=== SOURCE DOCUMENT ===

Daniel Unal

Personal information
- Date of birth: 18 January 1990 (age 35)
- Place of birth: Locarno, Switzerland
- Height: 1.75 m (5 ft 9 in)
- Position(s): Attacking midfielder

Youth career
- 0000–2005: FC Locarno
- 2005–2006: Bellinzona

Senior career*
- Years: Team / Apps / (Gls)
- 2006–2007: Bellinzona / 17 / (1)
- 2007–2008: → Roma B (loan) / 27 / (4)
- 2008–2011: FC Basel U21 / 45 / (8)
- 2008–2011: FC Basel / 6 / (0)
- 2011–2013: FC Locarno / 12 / (0)

International career
- 2006–2007: Switzerland U-16 / 2 / (0)
- 2006–2007: Switzerland U-17 / 11 / (3)
- 2007: Switzerland U-18 / 1 / (0)
- 2007–2009: Switzerland U-19 / 15 / (5)
- 2009–2011: Switzerland U-20 / 8 / (2)

= Daniel Unal =

Swiss footballer of Assyrian origin (born 1990)

Daniel Unal (born 18 January 1990) is a Swiss former footballer who played as a midfielder.

==Club career==
Unal played his youth football with FC Locarno and in 2005 he moved to AC Bellinzona. In 2006 he advanced to their first team, who at that time played in the Challenge League, the second tier of Swiss football. With them he made seventeen appearances, scoring one goal, in his first and only season with the team. He was loaned to the U21-Team of A.S. Roma for the 2007/08 season and was set to sign on a permanent contract, as Bellinzona and Roma had a deal for players exchanges, but, instead he signed for FC Basel.

=== GIVEN RECORDS ===

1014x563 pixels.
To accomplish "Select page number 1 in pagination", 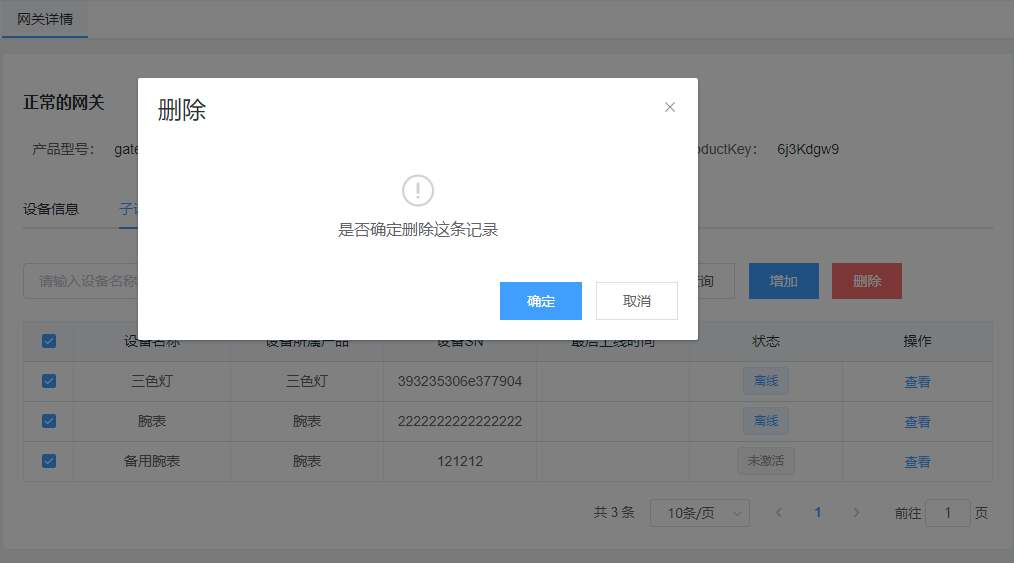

===
=== GIVEN RECORDS ===

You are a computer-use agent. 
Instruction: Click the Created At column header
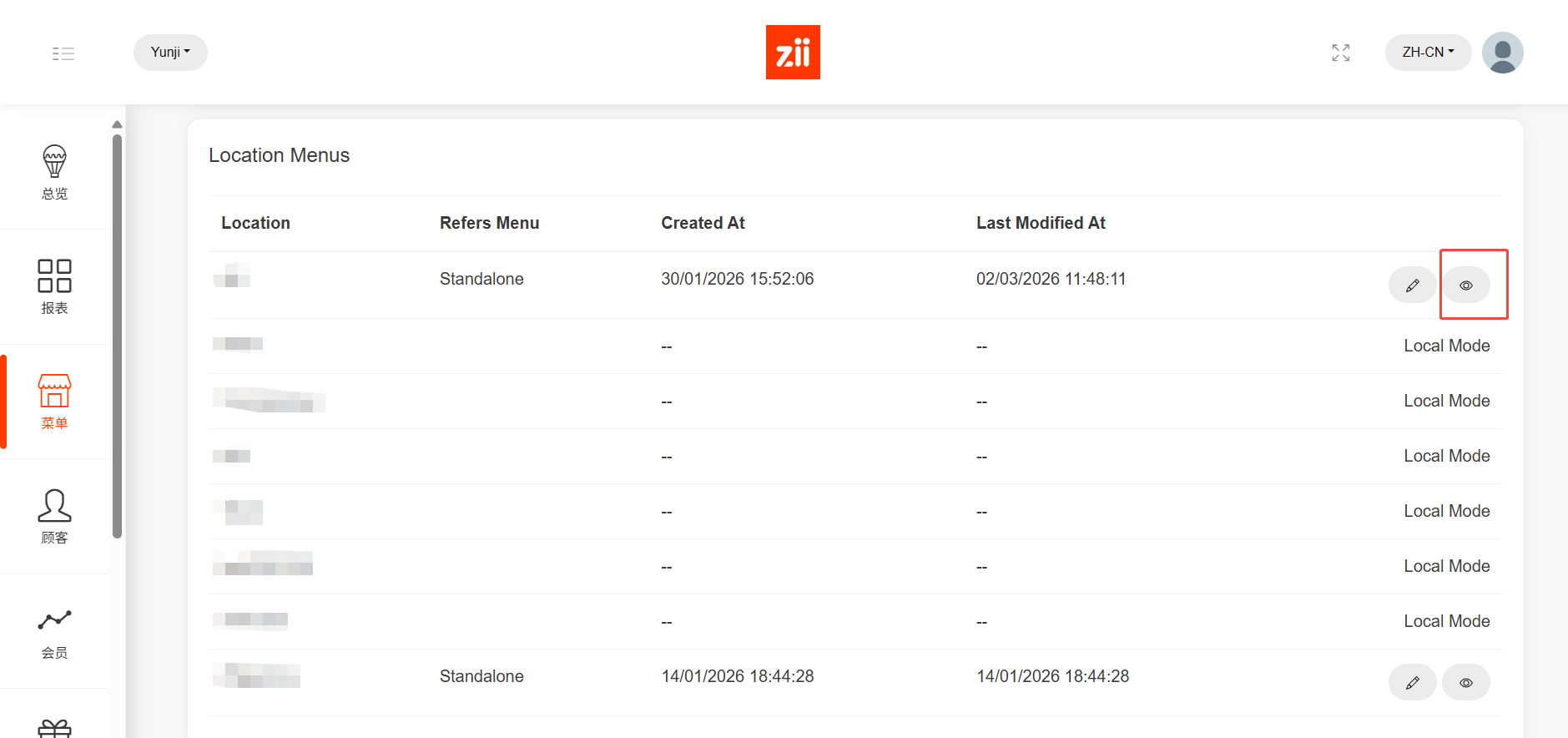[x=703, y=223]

===
=== GIVEN RECORDS ===

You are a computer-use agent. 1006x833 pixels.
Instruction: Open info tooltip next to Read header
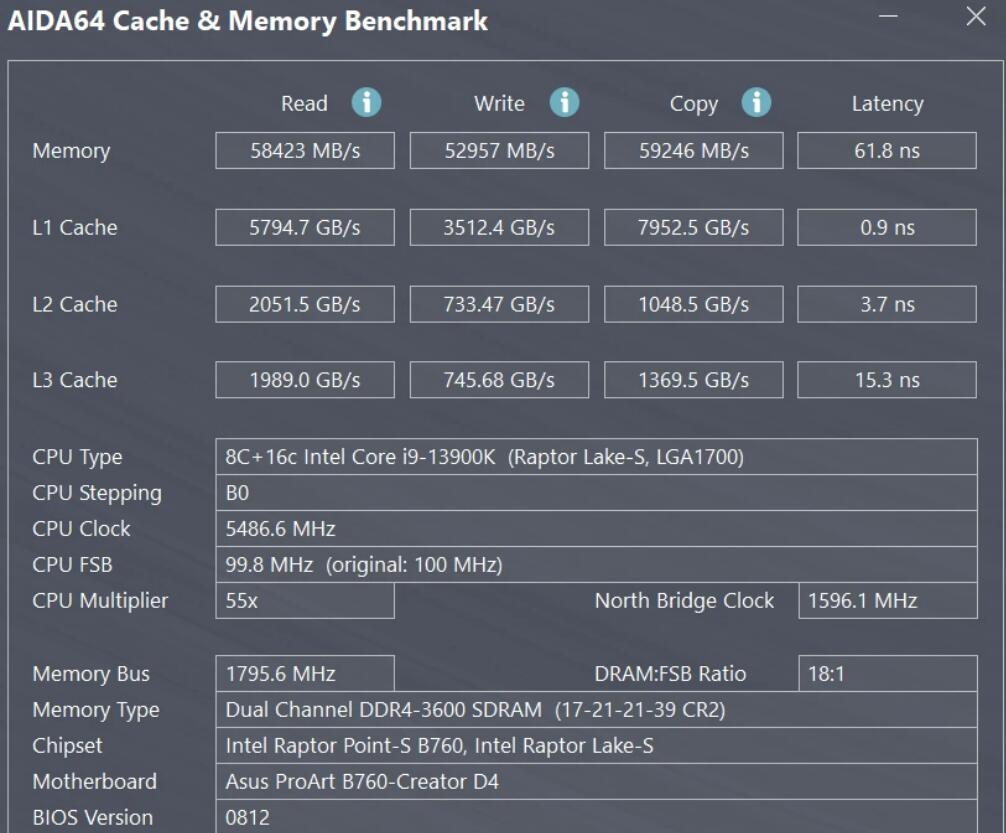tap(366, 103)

===

## TASKS AND EXERCISES
**A)** From the Daniel Unal biography, reproduce verbatim the part that opens with the words containing "- 2006–2007: Switzerland U-17" and closes with "as a midfielder.".
**B)** Extend the biography of footballer Daniel Unal, starting right after its final sentence.

## ANSWERS BELOW
**A)**
- 2006–2007: Switzerland U-17 / 11 / (3)
- 2007: Switzerland U-18 / 1 / (0)
- 2007–2009: Switzerland U-19 / 15 / (5)
- 2009–2011: Switzerland U-20 / 8 / (2)

= Daniel Unal =

Swiss footballer of Assyrian origin (born 1990)

Daniel Unal (born 18 January 1990) is a Swiss former footballer who played as a midfielder.

**B)**
On 8 July 2008 Unal signed a two-year contract with an option for a third year. In his first season with Basel, he played exclusively in the FC Basel U-21 team, having 20 appearances and scoring three goals. However he played in five test matches in the first few months of 2009, coming on each time as substitute. Unal joined Basel's first team in advance of their 2009–10 season under new head coach Thorsten Fink. After playing in seven further test games Unal played his debut with the team on 17 September 2009 in the 2009–10 UEFA Europa League group stage, also coming on as substitute, as Basel won 2–0 against A.S. Roma. Three days later, he played his Swiss Cup debut for the club in the away game on 20 September as Basel won 3–0 against SC Cham. He played the full 90 minutes. He played his domestic league debut for the club in the home game in the St. Jakob-Park on 23 September as Basel won 4–0 against St. Gallen, again coming on as substitute.

At the end of the 2009–10 season he won the Double with his club. They won the League Championship title with 3 points advantage over second placed Young Boys. The team won the Swiss Cup, winning the final 6–0 against Lausanne-Sport. Unal had appeared in three of the cup games. Again this season he played mainly in the Basel U-21 team.

In the following season Unal played in two cup and four league matches, again playing mainly with the U-21 team. With Basel, Unal won his second Swiss Championship at the end of the 2010–11 season, topping the table just one point clear of rivals Zürich. Basel and Unal agreed not to extent their contract.

During the time with the club's first team, Unal played a total of 51 games for Basel scoring seven goals. Six of these games were in the Swiss Super League, five in the Swiss Cup, one in the UEFA Europa League and 39 were friendly games. He scored all seven goals during the test games.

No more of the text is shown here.